Abstract
Abstract
This study focuses on the effects of preparing conditions of gelatin/carboxymethyl cellulose (CMC) composites on their mechanical properties of gelatin/carboxymethyl cellulose (CMC) by extreme gradient boosting (XGB) machine learning algorithm. The research involved studying the effect of weight fraction of carboxymethyl cellulose (CMC) and graphene oxide (GO) as well as the concentration of ethyl(dimethylaminopropyl)carbodiimide (EDC)/ N-hydroxysuccinimide (NHS) on modulus, % strain at break and ultimate tensile strength (UTS).

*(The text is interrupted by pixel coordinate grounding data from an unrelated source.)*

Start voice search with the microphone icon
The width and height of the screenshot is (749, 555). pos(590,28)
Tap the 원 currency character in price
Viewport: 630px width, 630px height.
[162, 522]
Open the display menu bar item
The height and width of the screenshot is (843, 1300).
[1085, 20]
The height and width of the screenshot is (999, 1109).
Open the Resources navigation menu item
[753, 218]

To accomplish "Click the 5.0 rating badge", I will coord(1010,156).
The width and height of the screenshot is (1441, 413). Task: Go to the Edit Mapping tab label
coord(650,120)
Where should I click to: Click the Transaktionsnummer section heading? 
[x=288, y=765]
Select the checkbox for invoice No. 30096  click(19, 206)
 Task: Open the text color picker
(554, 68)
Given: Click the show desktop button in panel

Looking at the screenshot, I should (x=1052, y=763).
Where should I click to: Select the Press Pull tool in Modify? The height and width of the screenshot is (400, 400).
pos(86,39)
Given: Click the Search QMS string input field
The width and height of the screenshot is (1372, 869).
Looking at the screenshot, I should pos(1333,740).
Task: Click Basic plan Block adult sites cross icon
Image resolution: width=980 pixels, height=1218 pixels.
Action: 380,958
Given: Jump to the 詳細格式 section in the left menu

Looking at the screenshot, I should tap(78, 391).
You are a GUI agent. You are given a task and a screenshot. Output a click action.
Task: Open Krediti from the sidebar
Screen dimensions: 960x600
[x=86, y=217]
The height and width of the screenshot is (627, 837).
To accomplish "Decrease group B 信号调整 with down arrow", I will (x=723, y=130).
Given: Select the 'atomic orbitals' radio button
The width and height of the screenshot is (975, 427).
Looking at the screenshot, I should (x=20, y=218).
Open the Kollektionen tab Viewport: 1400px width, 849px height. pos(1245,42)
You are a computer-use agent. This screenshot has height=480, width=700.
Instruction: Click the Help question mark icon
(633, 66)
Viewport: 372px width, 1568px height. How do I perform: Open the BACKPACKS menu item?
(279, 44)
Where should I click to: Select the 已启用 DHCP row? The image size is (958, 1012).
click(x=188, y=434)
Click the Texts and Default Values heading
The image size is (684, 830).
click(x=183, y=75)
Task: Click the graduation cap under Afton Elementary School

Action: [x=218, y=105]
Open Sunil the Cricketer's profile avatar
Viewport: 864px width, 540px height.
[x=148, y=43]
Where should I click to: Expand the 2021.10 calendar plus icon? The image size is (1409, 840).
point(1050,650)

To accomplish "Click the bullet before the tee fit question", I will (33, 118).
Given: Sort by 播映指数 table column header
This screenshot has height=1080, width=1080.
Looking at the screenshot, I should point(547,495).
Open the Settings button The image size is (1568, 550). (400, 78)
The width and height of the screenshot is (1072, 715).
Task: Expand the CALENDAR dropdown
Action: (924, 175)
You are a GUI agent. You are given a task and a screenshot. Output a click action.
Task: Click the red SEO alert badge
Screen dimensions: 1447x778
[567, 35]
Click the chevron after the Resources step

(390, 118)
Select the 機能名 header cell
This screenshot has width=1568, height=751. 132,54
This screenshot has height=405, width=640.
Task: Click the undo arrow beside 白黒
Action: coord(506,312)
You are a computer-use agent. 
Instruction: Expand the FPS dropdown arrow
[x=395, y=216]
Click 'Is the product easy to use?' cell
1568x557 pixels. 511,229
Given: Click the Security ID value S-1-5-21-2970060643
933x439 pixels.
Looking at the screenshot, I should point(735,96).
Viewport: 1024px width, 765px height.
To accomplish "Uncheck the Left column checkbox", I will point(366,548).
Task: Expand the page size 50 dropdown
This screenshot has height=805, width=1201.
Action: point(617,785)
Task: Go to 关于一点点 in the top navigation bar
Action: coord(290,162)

It also includes a correlation heatmap, feature importance assessment, model performance evaluation, and the Shapley Additive Explanation (SHAP) technique to analyze the dataset. The relationship between independent parameters and mechanical properties reveals insights into the material’s ductility, flexibility, and modulus. Feature importance demonstrates that NHS/EDC concentration has the highest impact on the mechanical properties. Increase of EDC/NHS concentration is observed to drastically elevate the modulus and UTS, however, reduces the flexibility of the nanocomposites. CMC improves flexibility but reduces UTS and modulus. GO improves % strain at break, UTS and modulus up to 1% GO, however, higher wt% of GO reduces the mechanical performance. With lower concentrations of NHS/EDC, the mechanical properties can be tailored for soft tissue engineering applications. The study highlights the importance of optimizing material compositions for tissue engineering applications.